If you were to finance a loan of $ 20,000 over five years at a variable interest rate of 3.76%, you would pay about $ 366 on average per month. In total interest over the life of the loan, you would pay approximately $ 1,970. Of course, since the interest rate is variable, it can go up or down from month to month.
Related: How to get a private student loan
How lenders determine your rate
Lenders offering private student loans generally offer fixed and variable interest rates. These rates are, in part, based on your creditworthiness. Generally, the higher your credit score, the lower the interest rate you will receive. But credit history, income, the degree you are working on, and your career can all factor into the interest rate you receive.
Obtain a private student loan
Before you turn to a private student loan, consider a federal student loan as your first option. Interest rates on federal student loans are generally lower – for example, for the 2021-2022 school year, the interest rate for federal student loans is 3.73%. Federal student loans also tend to offer much more generous repayment and forgiveness options. Yet, if you’ve reached or aren’t eligible for federal student loan borrowing limits, private student loans may be a good solution.
When shopping for a private student loan, you will usually need to apply directly from a non-federal lender. This includes banks, credit unions, nonprofits, government agencies, colleges, and online entities.
It’s important to note that you’ll need a qualified co-signer if you have a limited credit history, as undergraduates often do.
Here is what to consider when applying for a private student loan:
- Make sure you qualify.Private student loans are credit-based, and lenders typically require a credit score of around 600. This is why having a co-signer can be particularly beneficial.
- Apply directly to lenders.You can apply directly on the lender’s website, by mail or by phone.

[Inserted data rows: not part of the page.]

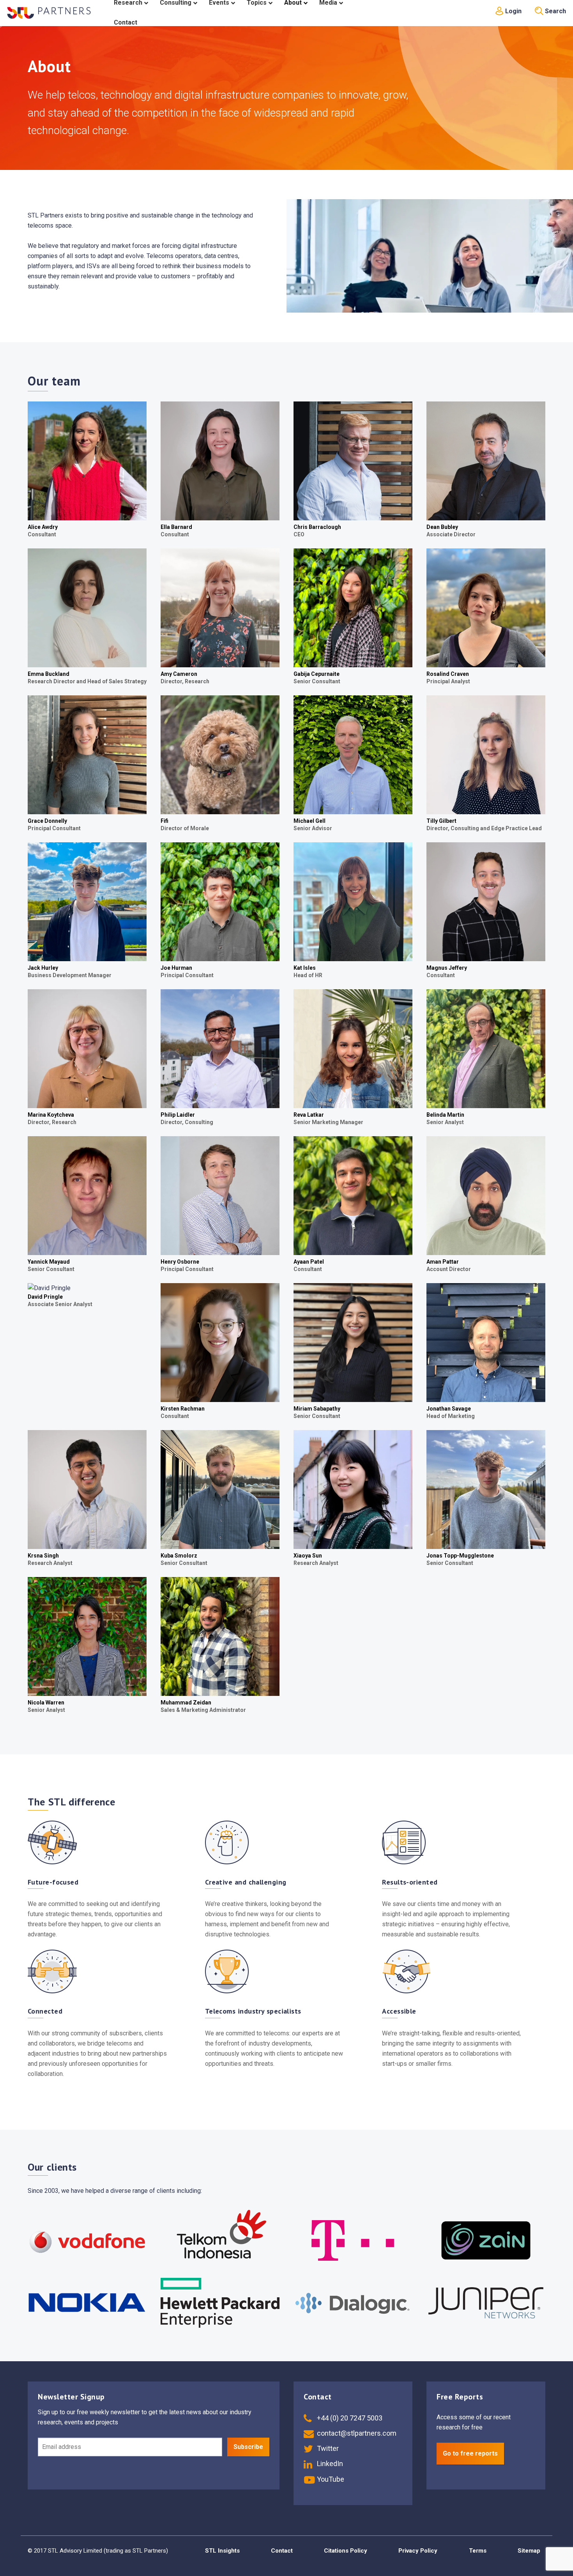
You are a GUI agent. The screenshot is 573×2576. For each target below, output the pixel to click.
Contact (282, 2550)
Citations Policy (345, 2550)
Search (554, 11)
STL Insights (222, 2550)
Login (513, 11)
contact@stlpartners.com (355, 2433)
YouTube (329, 2479)
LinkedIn (329, 2463)
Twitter (327, 2448)
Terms (477, 2550)
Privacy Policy (417, 2550)
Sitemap (529, 2550)
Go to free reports (470, 2453)
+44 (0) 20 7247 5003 (348, 2418)
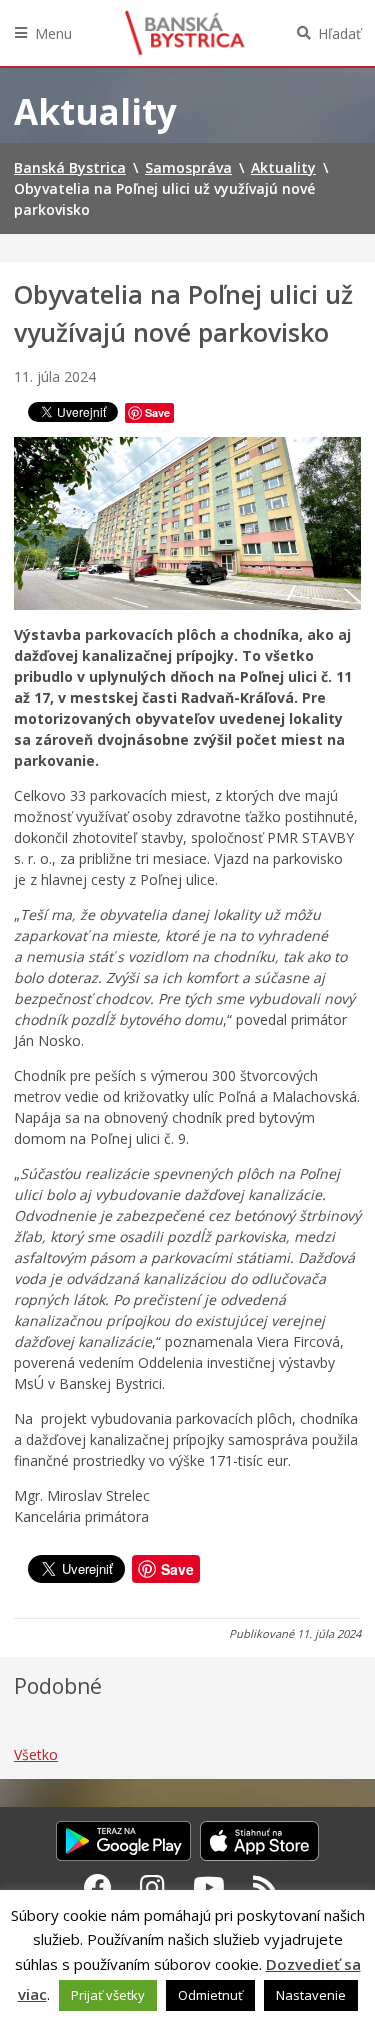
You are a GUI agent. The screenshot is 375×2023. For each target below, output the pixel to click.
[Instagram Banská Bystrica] (152, 1887)
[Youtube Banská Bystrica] (209, 1887)
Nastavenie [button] (311, 1995)
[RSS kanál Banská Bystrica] (265, 1887)
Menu (53, 33)
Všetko (36, 1754)
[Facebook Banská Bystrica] (98, 1887)
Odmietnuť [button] (210, 1995)
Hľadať (339, 33)
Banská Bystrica (185, 33)
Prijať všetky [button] (108, 1995)
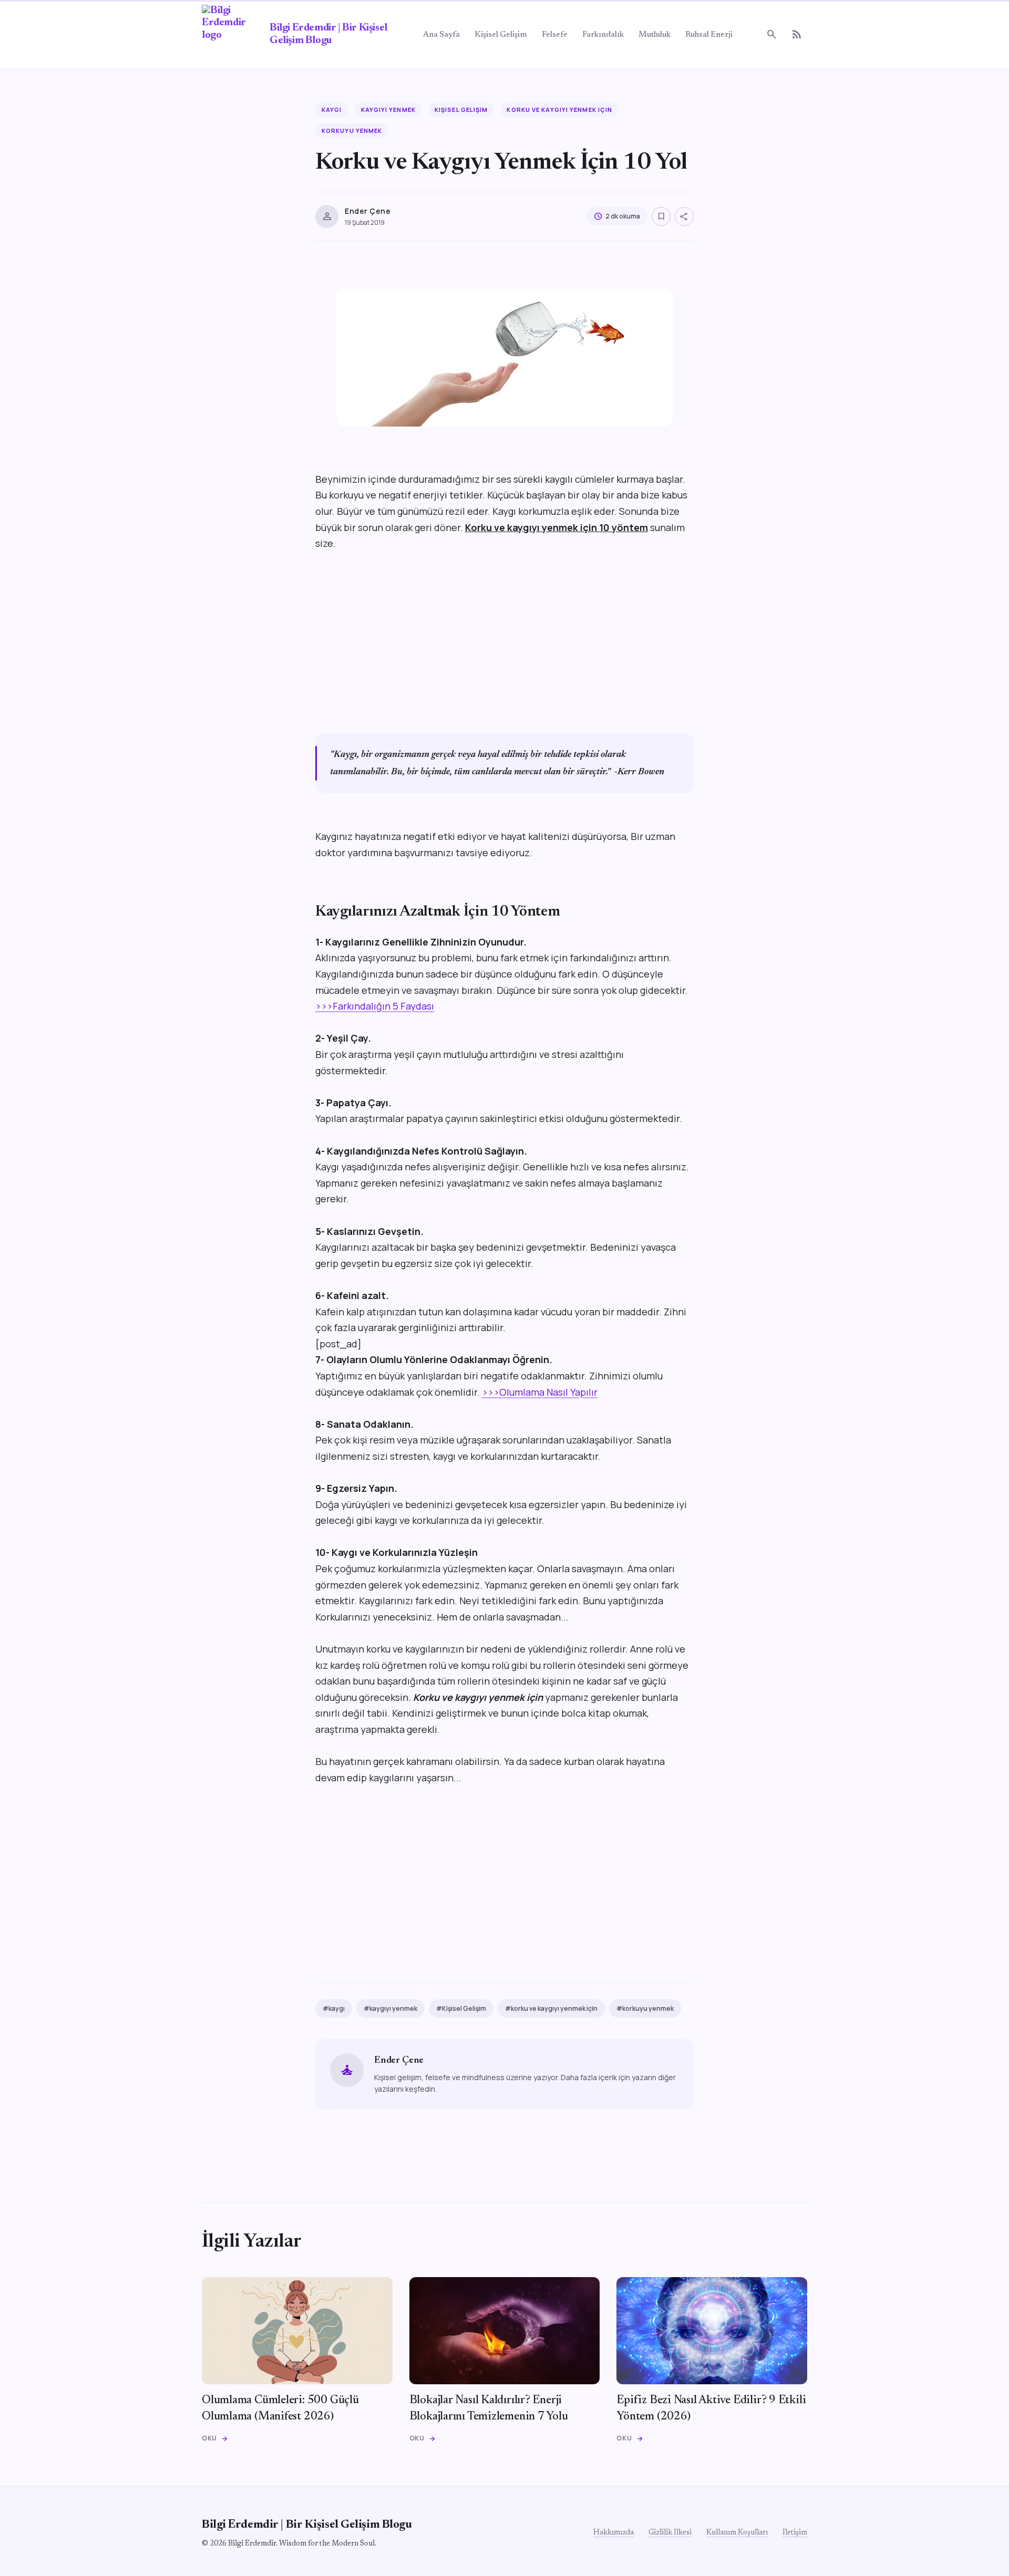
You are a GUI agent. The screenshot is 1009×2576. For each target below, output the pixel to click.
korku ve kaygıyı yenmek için (559, 109)
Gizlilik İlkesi (670, 2533)
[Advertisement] (504, 640)
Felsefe (555, 35)
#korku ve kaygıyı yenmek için (551, 2008)
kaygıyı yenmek (388, 109)
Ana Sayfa (441, 35)
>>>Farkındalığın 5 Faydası (374, 1006)
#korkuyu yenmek (645, 2008)
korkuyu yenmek (352, 130)
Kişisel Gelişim (501, 35)
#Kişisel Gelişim (461, 2008)
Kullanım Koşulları (737, 2533)
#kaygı (334, 2008)
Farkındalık (603, 35)
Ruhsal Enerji (709, 35)
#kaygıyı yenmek (390, 2008)
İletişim (795, 2533)
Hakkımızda (613, 2533)
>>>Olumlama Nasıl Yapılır (540, 1392)
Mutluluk (655, 35)
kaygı (332, 109)
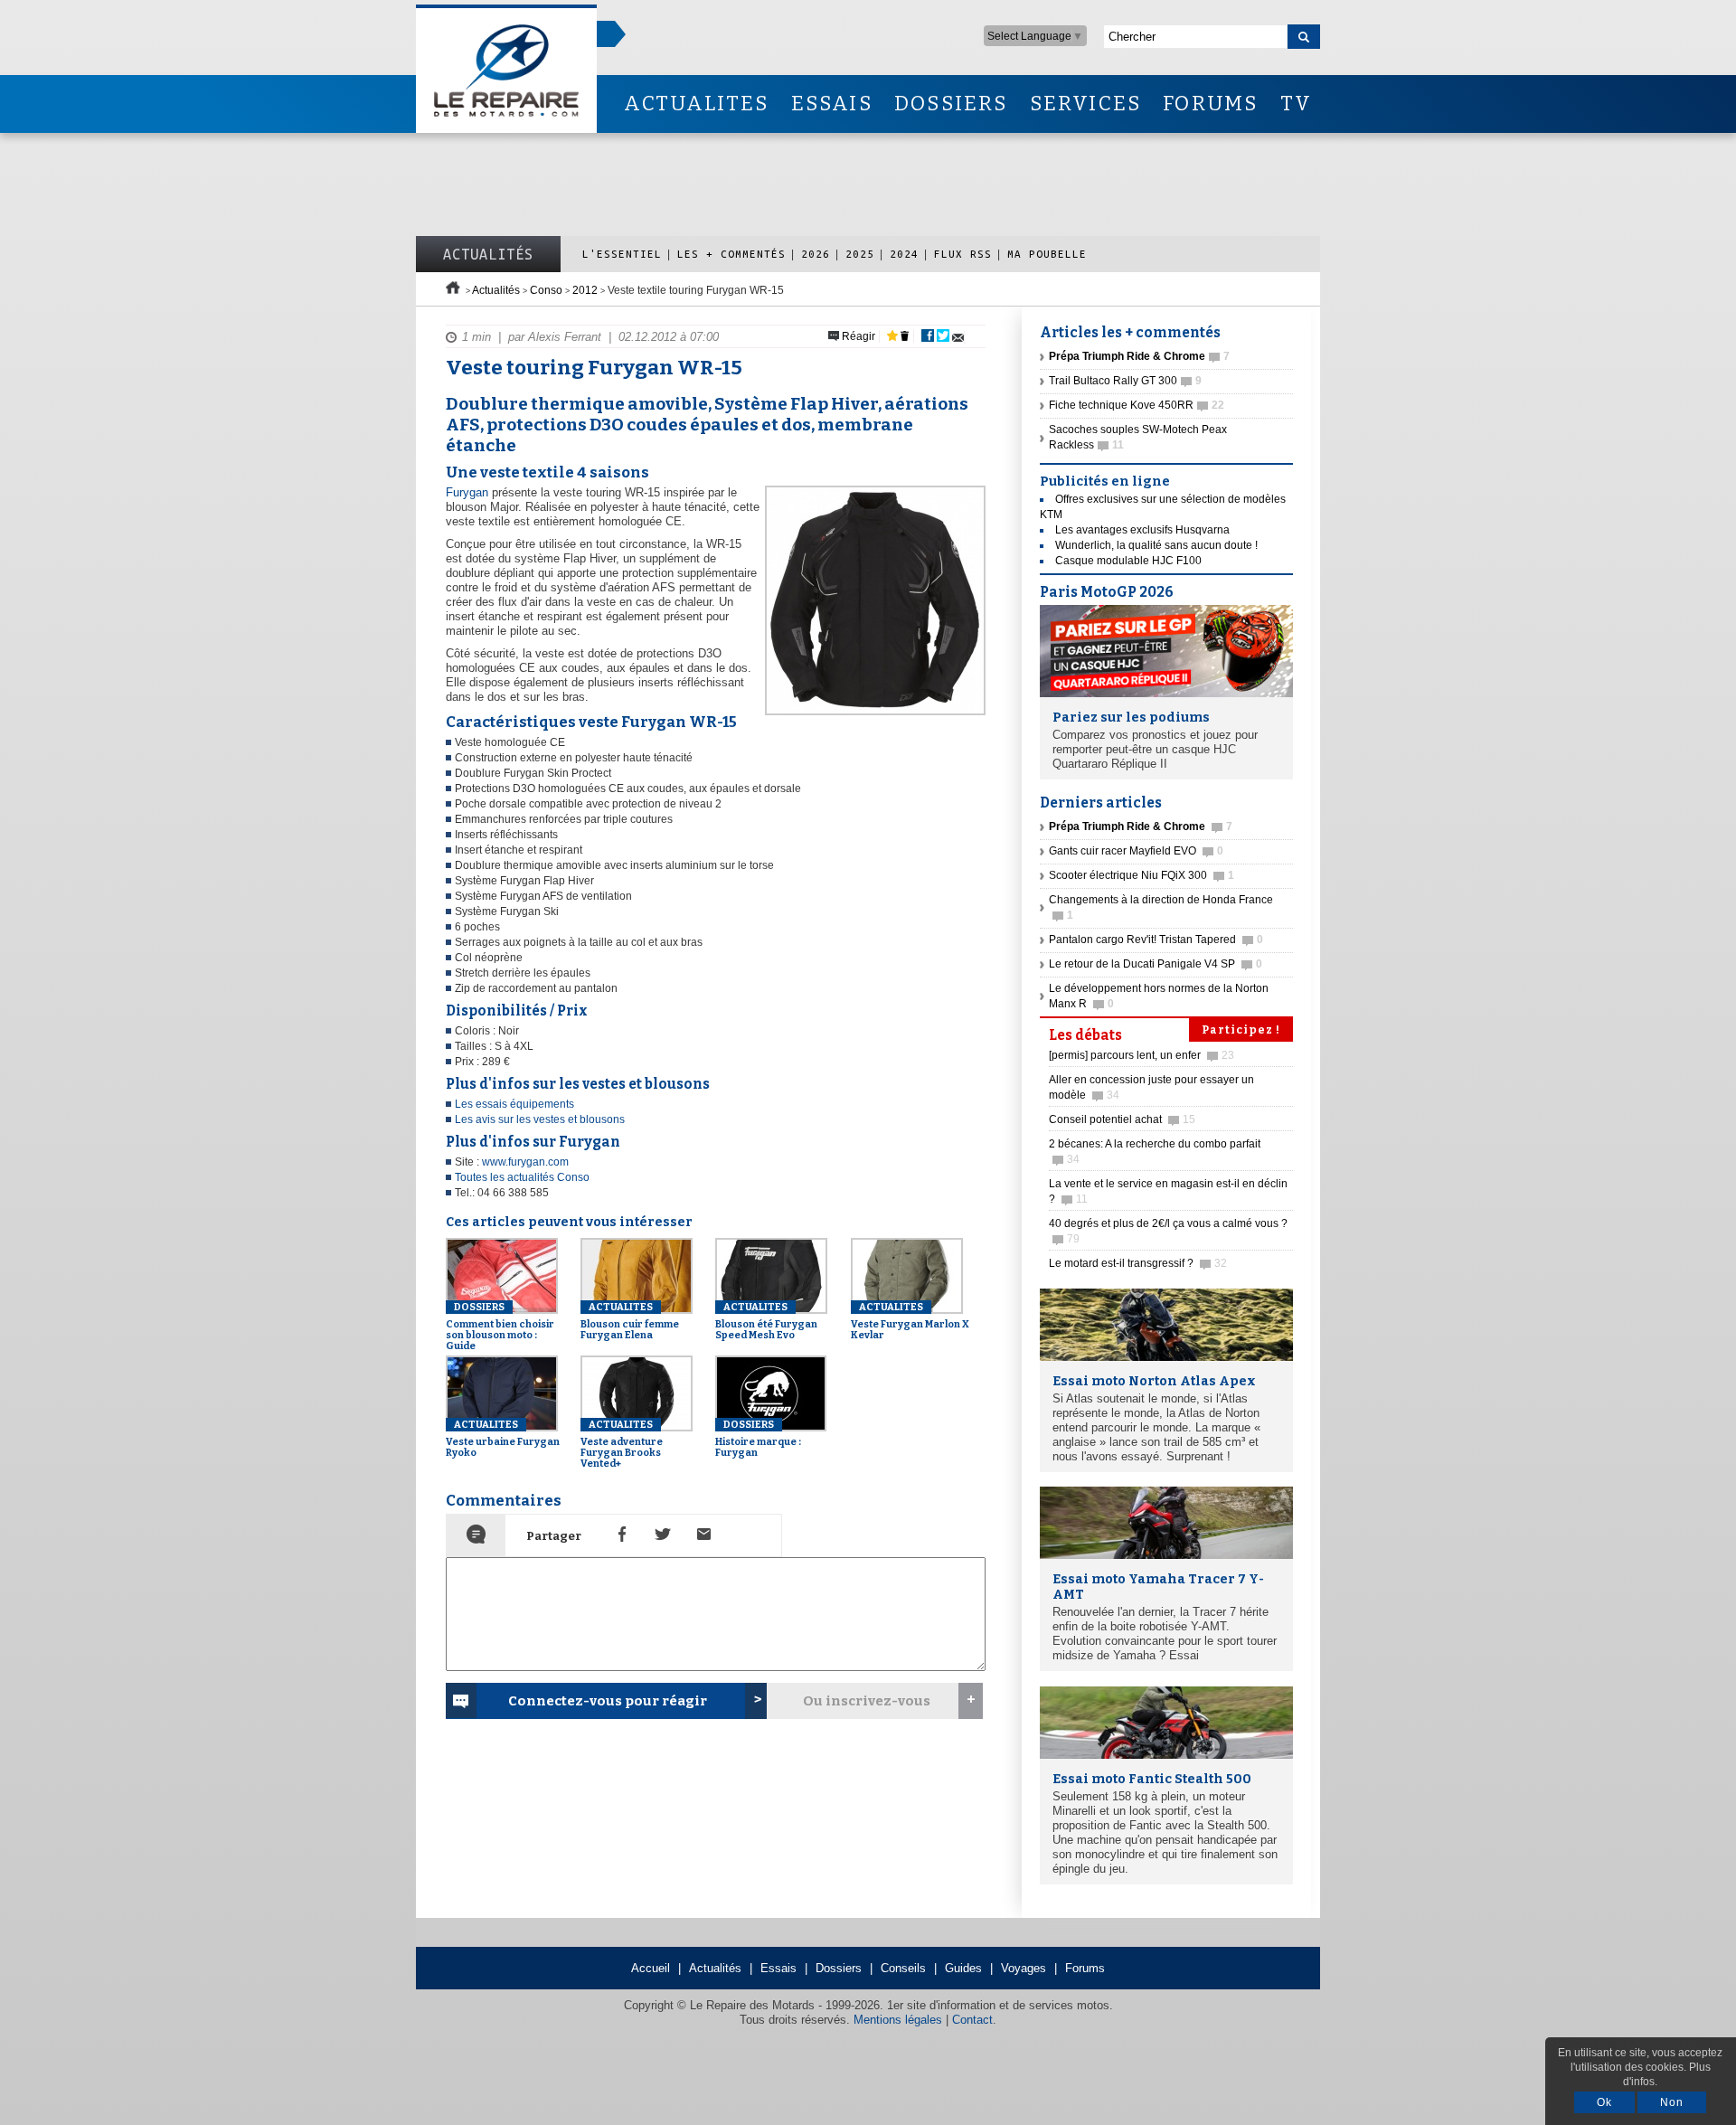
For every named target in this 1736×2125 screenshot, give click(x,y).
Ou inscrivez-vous (866, 1701)
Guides (963, 1968)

- Compare your options.See what each lender is offering and compare the interest rate, term, future monthly payment, origination fees, and late fees. Also check to see if the lender offers a co-signer discharge so that the co-borrower can potentially opt out of the loan.
Buy private student loans
When shopping for a private loan, consider the overall cost of the loan, including the interest rate and fees. You can also consider the type of help that each lender offers if you are unable to make repayments on your loan.
Remember, those with good or excellent credit usually get the best rates.
Experts generally recommend that you borrow no more than what you will earn in your first year out of college. While some lenders cap the amount of money you can borrow each year, others don’t. When you compare loans, determine how the loan will be disbursed and what costs it covers.